Wyatt Earp fired the most important shot…during the gunfight at the OK Corral.  Wyatt Earp and Doc Holliday enjoyed the name recognition, but the most dangerous man on the streets of Tombstone that day was Frank McLaury.  McLaury was known throughout the Arizona territory as a dangerous gunman; but, he was also a notorious cattle thief.  On October 26, 1881, his brand of criminality threatened the Earp clan’s plans to exploit the saloons of Tombstone.

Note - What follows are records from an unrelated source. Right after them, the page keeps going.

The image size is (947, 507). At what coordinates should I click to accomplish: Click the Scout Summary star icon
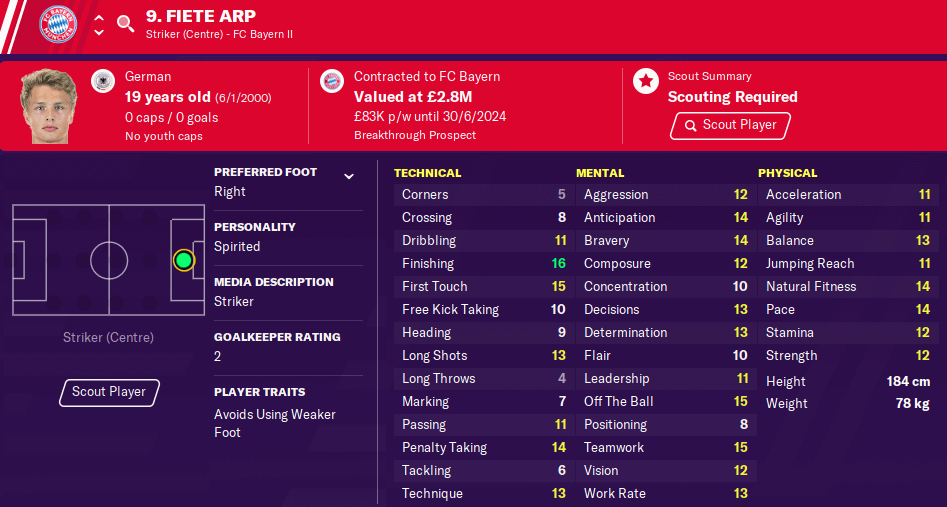click(646, 81)
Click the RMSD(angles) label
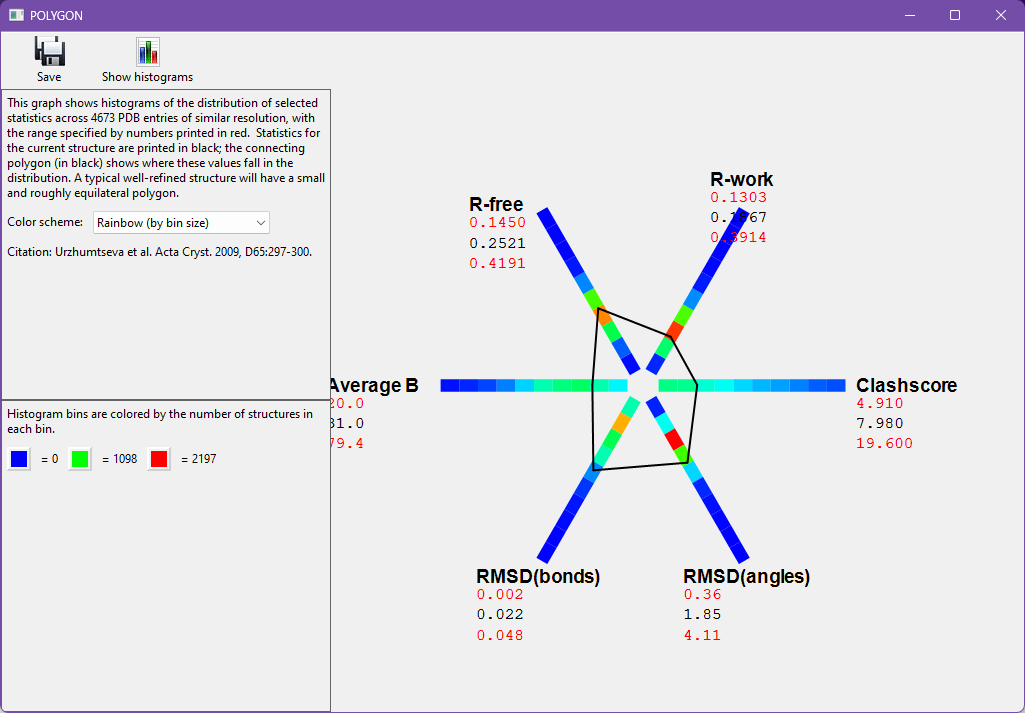 pos(746,576)
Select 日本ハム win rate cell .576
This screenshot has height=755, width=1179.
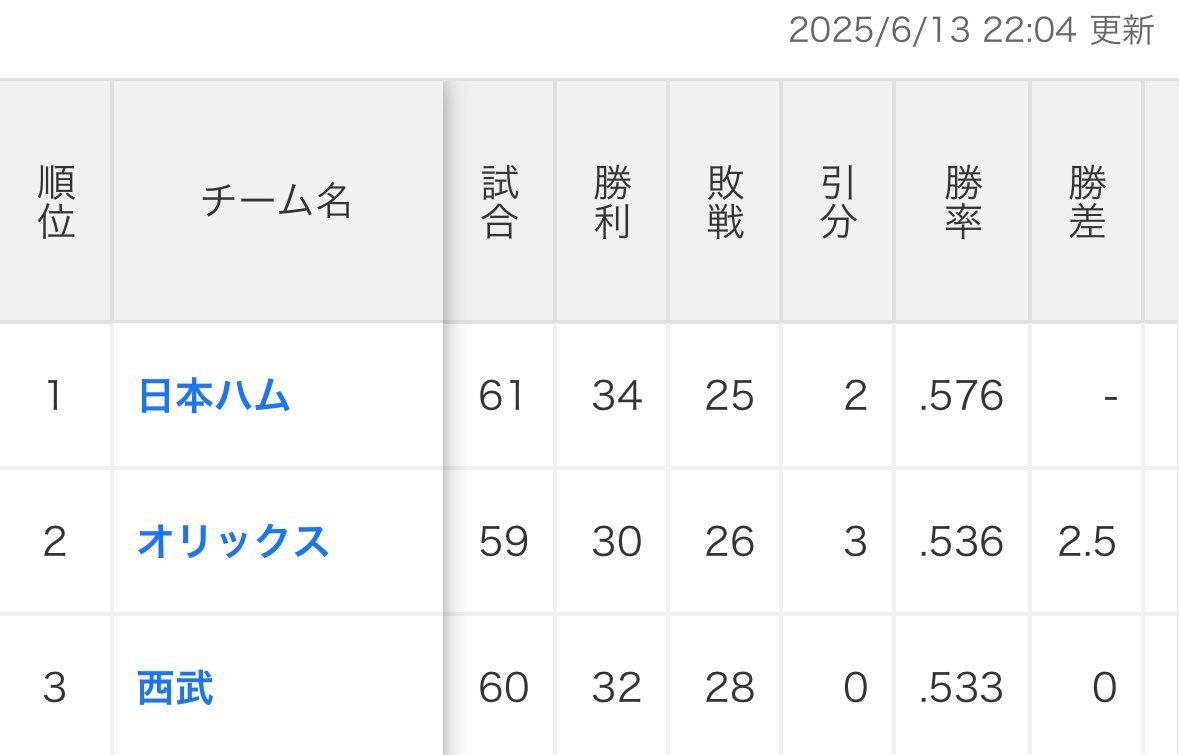962,396
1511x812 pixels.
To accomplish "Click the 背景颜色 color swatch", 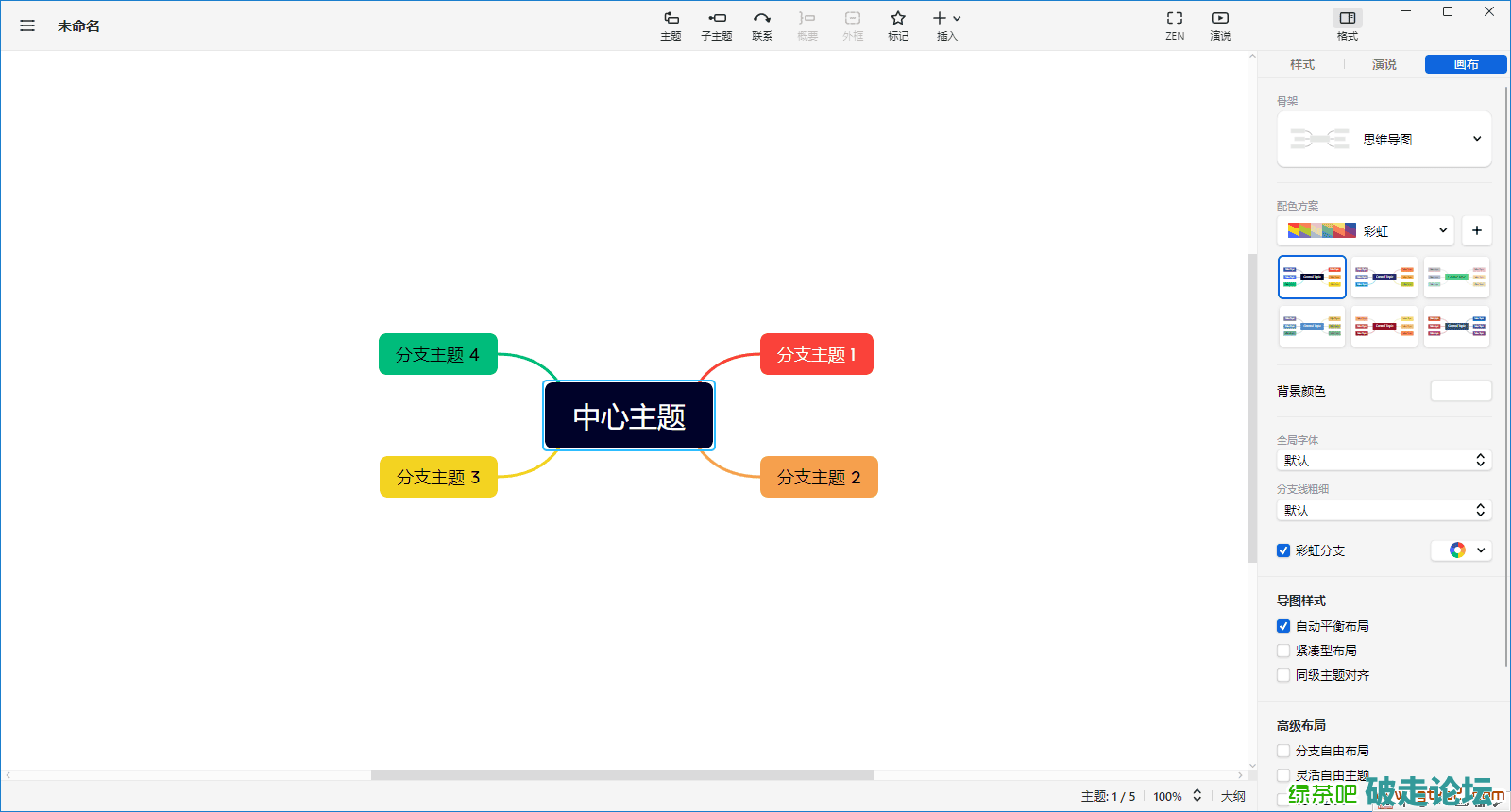I will point(1460,391).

A good shot and a dangerous man

At the pivotal moment… when Billy Clanton and Frank McLaury reached for their Colt revolvers, Wyatt Earp described his move,  “Billy Clanton leveled his pistol at me, but I did not aim at him. I knew that Frank McLaury had the reputation of being a good shot and a dangerous man, and I aimed at Frank McLaury.”  Earp hit McLaury squarely in the stomach, badly wounding him.  Billy Clanton began firing wildly drawing the attention of the other Earp gunman, but Frank McLaury continued firing as he tried to exit the Corral to Fremont Street.

Waiting for the Earps

  • His first shot hit Virgil Earp in the right calf
  • As he reached the mouth of the lot, his second shot, across his body, hit Morgan Earp in the shoulder
  • During the final confrontation with Doc Holliday in the middle of Fremont Street, his last shot hit Holliday in the hip, knocking him down
  • Wyatt Earp’s duster had two bullet holes in the right sleeve, possibly from McLaury’s gun

    The fight then became general….

Frank McLaury likely hit every member of the Earp party… during the gunfight….with a bullet in his stomach.  Wyatt Earp’s first shot likely saved all their lives that day.  Had he missed, McLaury might have killed them all.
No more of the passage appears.